Here is the text of the 6 written questions asked at 2023 Ansell hybrid AGM held on October 24.

Q1. Apart from the ASA opposing Neil Salmon's LTI grant, did any of the 4 other proxy advisers in the Australian market - ACSI, Ownership Matters, Glass Lewis and ISS - recommend a vote against any of today's resolutions? If so, what reasons did they give?
Will you disclose the proxy votes before the debate on each resolution so shareholders can ask questions about the reasons if there have been any protest votes and why not disclose the proxy position to the ASX with the formal addresses to offer more timely disclosure to the market? Many other companies are now doing this. Will Nigel commit to making this change in 2024?

Thank you to John Bevan for his 11 years of service, the last 4 as chairman. It is always helpful for investors to have access to some exit perspectives from retiring independent directors, particularly chairs. In his final contribution as a Ansell director, could John please comment on what he regards as the 3 best decisions Ansell made during his time on the board and does he have any regrets?

Q3. Shareholders rarely get any insight into chair succession matters. Could Nigel Garrard provide his perspective on how the chair succession was handled. Was a head hunter or external party involved in the process or was it all done just with the assistance of the company secretary, like what happened at Macquarie Group. Were their multiple candidates for chair and was their a ballot. Did we look outside the existing directors for a new chair, similar to what Westpac announced last week when Stephen Gregg was parachuted in from outside to replace John Macfarlane as chair? Also, given that John Bevan is about to exit, wouldn't it have made more sense for Nigel to chair this meeting given that he is the future.

Q4. Thank you for offering shareholders a hybrid AGM this year and will Nigel commit to keep doing this in future years to maximise shareholder participation, albeit potentially with a later start than 9am. Is Nigel a morning person like Mr Bevan? Big companies like BHP, Boral, Brickworks, Commonwealth Bank, Fortescue Metals, Harvey Norman, Origin Energy, Santos, Ramsay Healthcare, Rio Tinto and Seven Group all banned online questions and voting in 2022, so well done for showing them up. What was the experience like from your end? Finally, will you join the likes of ASX, Myer, Tabcorp, Metcash, Altium and AUI and disclose the voting results by shares and shareholders, similar to a scheme of arrangement. This provide a public insight into retail shareholders sentiment and will encourage retail voting participation if taken up across the market as we will feel less swamped by the big institutional voters. This is particularly relevant on remuneration report votes likes this one which will probably have been opposed by a majority of voting retail shareholders.

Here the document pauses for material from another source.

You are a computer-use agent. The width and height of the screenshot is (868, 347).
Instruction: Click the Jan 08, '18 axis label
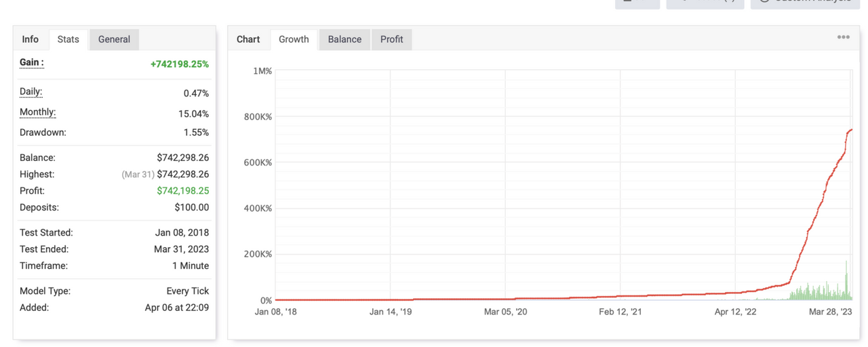275,312
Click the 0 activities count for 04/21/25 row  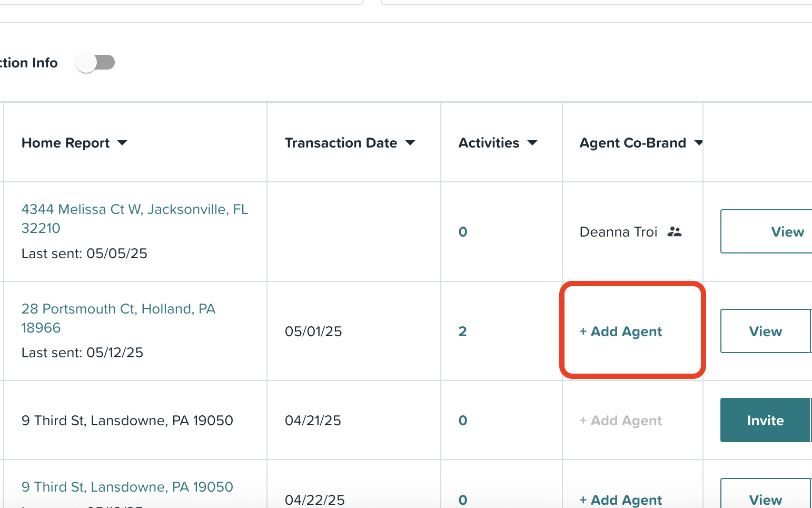click(x=463, y=421)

Q5. Could CEO Neil Salmon summarise his past LTI grants as to whether they have vested or lapsed. Also, has he ever sold any ordinary shares in the company or bought any on market without relying on an incentive scheme to build his equity position in the company? Please don't say look it up in the annual report and through ASX announcements. It's complicated and the CEO could factually summarise the situation in 60 seconds.

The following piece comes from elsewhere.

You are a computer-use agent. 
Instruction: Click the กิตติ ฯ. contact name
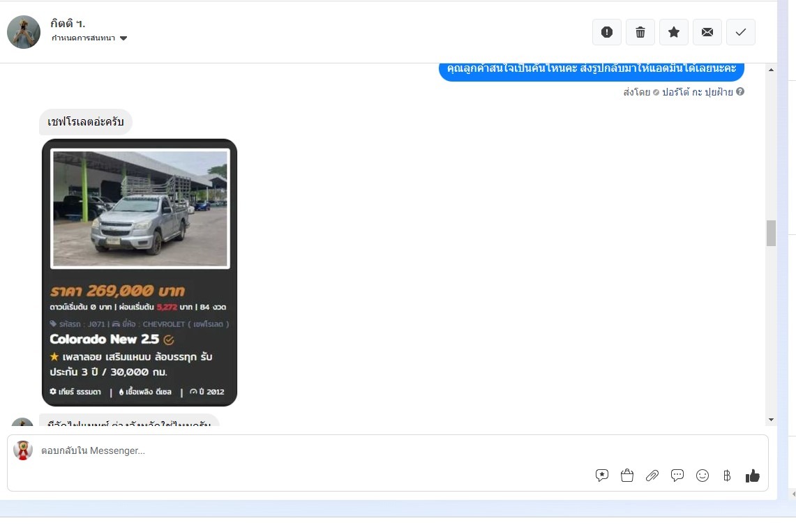68,23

Q6. Could new director Debra Goodin and the chair comment on the recruitment process that led to her appointment to the board. Was a head hunter involved, did the full board interview Debra and did they interview any other candidates? Did Debra know any of our directors before engaging with the recruitment process? Finally, how does this 2 Australian-based directors requirement work and why don't we change that constraint?